■ Available records ■
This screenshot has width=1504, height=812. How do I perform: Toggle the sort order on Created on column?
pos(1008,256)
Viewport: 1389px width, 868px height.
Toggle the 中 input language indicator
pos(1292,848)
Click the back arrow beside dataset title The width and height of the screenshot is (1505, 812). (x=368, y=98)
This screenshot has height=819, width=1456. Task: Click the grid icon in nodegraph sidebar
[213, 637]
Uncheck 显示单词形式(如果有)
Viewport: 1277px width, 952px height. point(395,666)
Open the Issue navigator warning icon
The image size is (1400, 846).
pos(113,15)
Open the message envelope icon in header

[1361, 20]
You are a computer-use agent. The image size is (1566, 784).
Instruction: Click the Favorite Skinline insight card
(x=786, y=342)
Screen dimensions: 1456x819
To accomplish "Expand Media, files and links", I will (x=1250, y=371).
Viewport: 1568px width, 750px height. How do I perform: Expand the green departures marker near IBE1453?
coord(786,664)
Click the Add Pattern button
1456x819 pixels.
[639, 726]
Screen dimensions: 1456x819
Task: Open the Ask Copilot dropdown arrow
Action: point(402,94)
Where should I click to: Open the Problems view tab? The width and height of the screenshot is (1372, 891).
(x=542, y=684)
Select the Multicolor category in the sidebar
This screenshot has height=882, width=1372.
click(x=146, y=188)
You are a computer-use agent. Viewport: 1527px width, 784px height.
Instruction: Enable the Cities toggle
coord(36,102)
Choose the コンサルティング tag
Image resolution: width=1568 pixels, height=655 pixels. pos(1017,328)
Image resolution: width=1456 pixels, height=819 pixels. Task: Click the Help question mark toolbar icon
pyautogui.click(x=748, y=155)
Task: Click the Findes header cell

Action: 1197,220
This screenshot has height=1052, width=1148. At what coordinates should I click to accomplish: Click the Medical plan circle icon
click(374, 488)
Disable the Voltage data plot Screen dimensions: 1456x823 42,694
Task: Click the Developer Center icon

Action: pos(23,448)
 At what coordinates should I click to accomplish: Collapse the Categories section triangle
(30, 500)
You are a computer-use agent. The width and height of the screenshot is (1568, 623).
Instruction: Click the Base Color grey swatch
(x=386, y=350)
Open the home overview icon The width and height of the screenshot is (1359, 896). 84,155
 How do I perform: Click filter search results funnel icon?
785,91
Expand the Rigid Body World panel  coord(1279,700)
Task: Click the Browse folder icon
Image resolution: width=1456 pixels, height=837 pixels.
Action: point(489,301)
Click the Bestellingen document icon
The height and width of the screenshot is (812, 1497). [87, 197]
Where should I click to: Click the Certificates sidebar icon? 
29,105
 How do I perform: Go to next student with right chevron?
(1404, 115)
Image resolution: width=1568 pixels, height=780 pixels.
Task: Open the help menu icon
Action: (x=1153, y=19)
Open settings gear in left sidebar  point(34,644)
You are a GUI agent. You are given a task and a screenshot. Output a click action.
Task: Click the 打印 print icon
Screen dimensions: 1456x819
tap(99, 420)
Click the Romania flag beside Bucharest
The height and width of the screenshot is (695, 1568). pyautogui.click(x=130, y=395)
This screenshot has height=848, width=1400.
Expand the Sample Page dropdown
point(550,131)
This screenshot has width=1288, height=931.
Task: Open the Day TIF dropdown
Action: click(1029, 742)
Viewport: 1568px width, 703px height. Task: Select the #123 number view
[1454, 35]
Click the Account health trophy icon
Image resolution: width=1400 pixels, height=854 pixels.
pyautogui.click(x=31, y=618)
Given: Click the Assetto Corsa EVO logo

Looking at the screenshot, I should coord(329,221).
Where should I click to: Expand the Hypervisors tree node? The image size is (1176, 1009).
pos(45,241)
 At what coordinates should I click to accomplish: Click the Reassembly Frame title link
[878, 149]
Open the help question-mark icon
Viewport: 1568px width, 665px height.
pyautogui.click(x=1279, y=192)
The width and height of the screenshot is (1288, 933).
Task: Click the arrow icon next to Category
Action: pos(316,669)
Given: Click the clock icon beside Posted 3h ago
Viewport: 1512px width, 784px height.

■ Exercise ■
Reproduce exactly, please, only the lines from the start of the data above to the line that contains "Click the back", with both ends kept.

■ Task result ■
This screenshot has width=1504, height=812. How do I perform: Toggle the sort order on Created on column?
pos(1008,256)
Viewport: 1389px width, 868px height.
Toggle the 中 input language indicator
pos(1292,848)
Click the back arrow beside dataset title The width and height of the screenshot is (1505, 812). (x=368, y=98)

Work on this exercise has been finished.